I know you're not a fan of Bernanke. Won't the markets go into a tailspin if he's not confirmed?

Scott Grannis said...

There is already a serious risk that he won't be confirmed, and this could be contributing to selling pressure this past week. In the end, though, what's important is who replaces him. Bernanke hasn't done a very good job, but the list of those who could do better is pretty short. John Taylor is the first one to come to mind. Donald Kohn seems to be on everyone's short list, but I don't think he would be preceived as necessarily worse than Bernanke. Chris Dodd, however, would be disastrous, but I have real trouble believing that he could be confirmed.

There are real risks involved here, and I think the market is already very concerned. If the market is efficient and smart, and I believe it is, it won't be very disappointed if Bernanke leaves. What will be more important is who replaces him.

Remember also that the Fed has a deep and strong bench in the form of "institutional memory" which effectively rules out any big changes in operating procedures. In the post-Greenspan era, the Fed is no longer a one-man show.

alstry said...

Scott,

What percentage of GDP growth over the past decade was directly attributable to the expansion of credit?

How much do you think GDP will contract as credit is curtailed or defaults.....?

Thanks.

Scott Grannis said...

Since credit expansion can't create new demand, the expansion of credit adds to GDP only marginally, by distributing demand to areas of the economy that need it but might not otherwise get it.

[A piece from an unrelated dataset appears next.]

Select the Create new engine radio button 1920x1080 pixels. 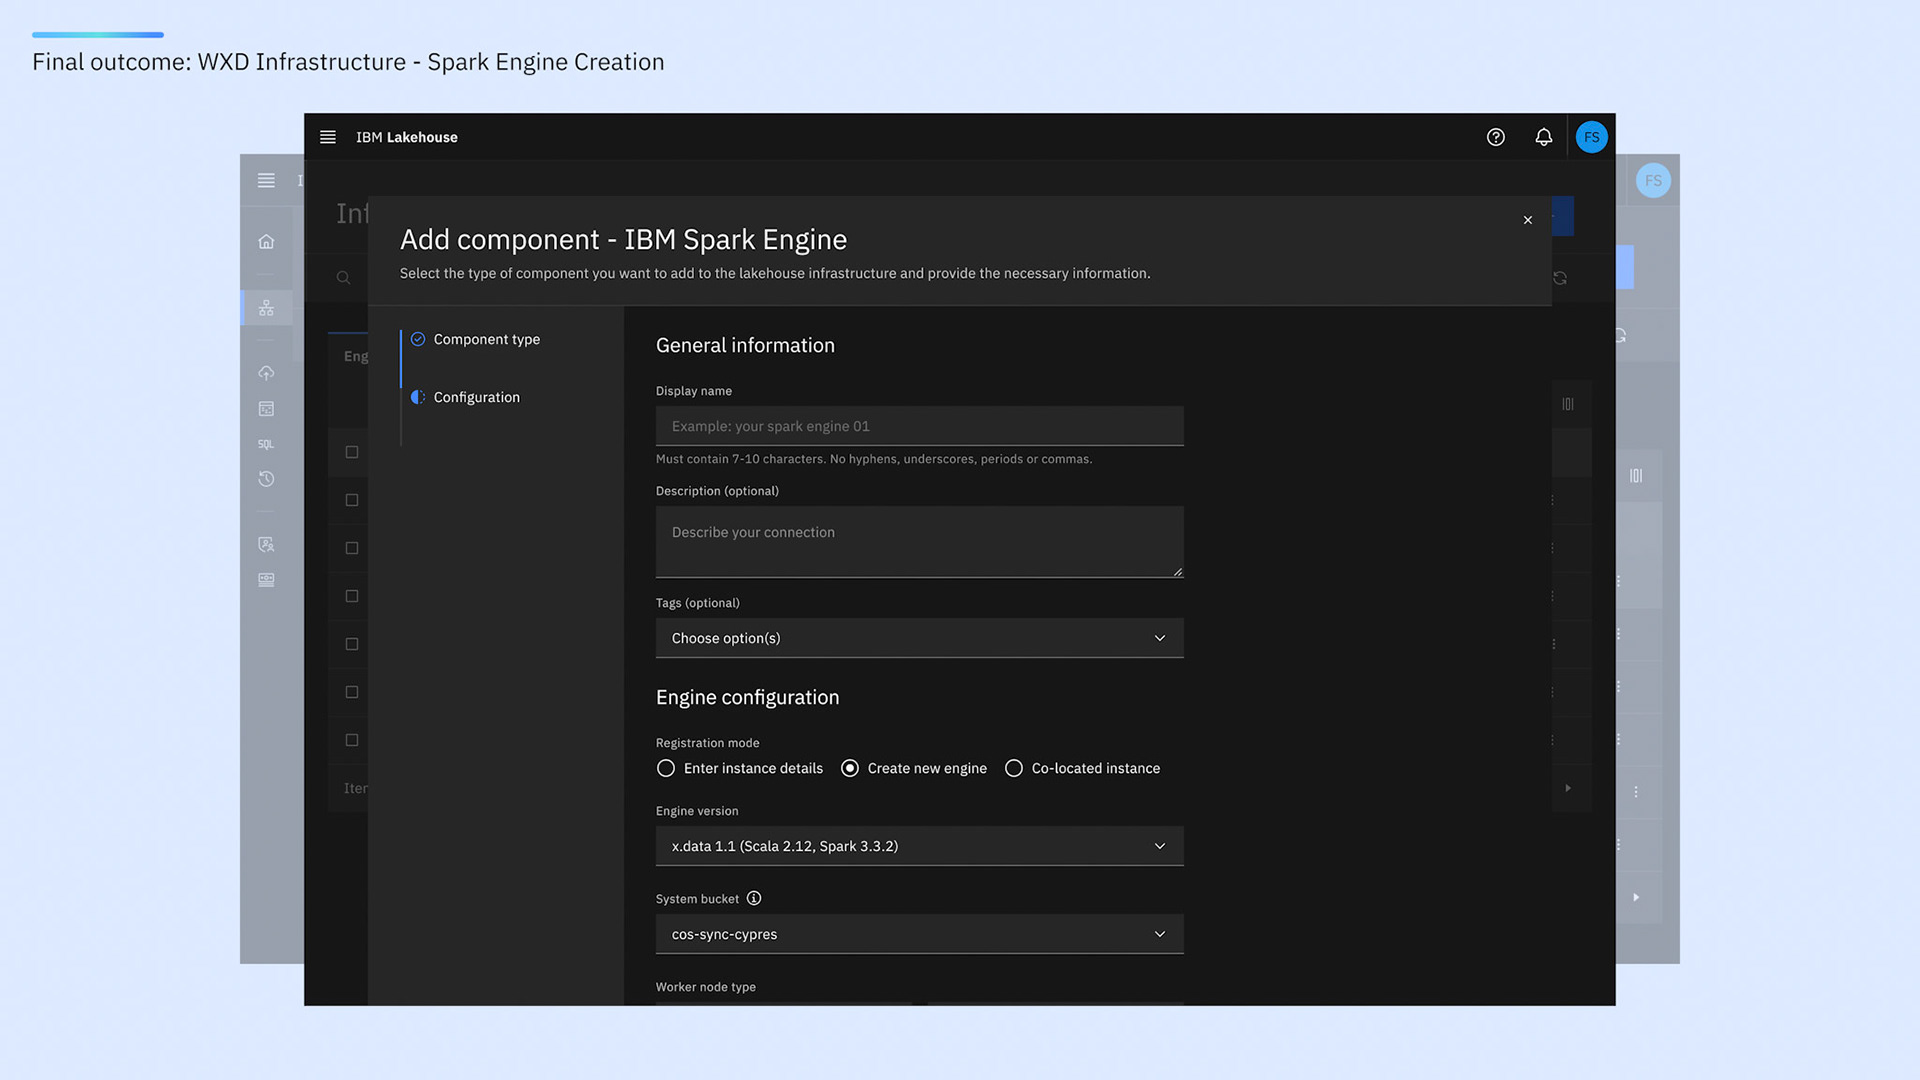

Credit is one way that savers are connected to spenders; an expansion of credit more efficiently connects savers to spenders.

Ergo, the big contraction in credit and all the credit defaults have not had a significant effect on GDP. Creating credit did not add to demand, and destroying credit does not subtract from demand. The credit contraction has had the effect of throwing sand in the gears of commerce, slowing things down somewhat. I'm going to guess that GDP is no more $300-400 billion less, because of the credit contraction, than it otherwise might be if the economy were at full employment. Compare that to the trillions in credit writedowns and defaults.

alstry said...

I am not sure I understand your logic on this one.....from this perspective it seems credit creation drives demand.

In Florida, homeless people were qualifying to purchase homes.....if the credit was not avavilable, homes would not have been purchased. The same can be said for automobiles, travel, and construction.

It is often said that builders will build to the limit of credit available......it is simply human nature for many.

Since Credit has been curtailed....new home construction is down 80%, auto sales down about 50%, commercial construction coming to a grinding halt, and travel down about 25%.

These are depressionary numbers.....and seemingly, the only thing keeping our economy going right now might be Obama borrowing a few trillion per year to help offset the decline in credit extension to the private economy.

What if we transferred all of America's savings through credit expansion to borrowers who consumed it and have no means or capacity to pay the loans back(M2 is only a fraction of total debt)......how do you see the economy recovering without massive inflation coming out of Washington?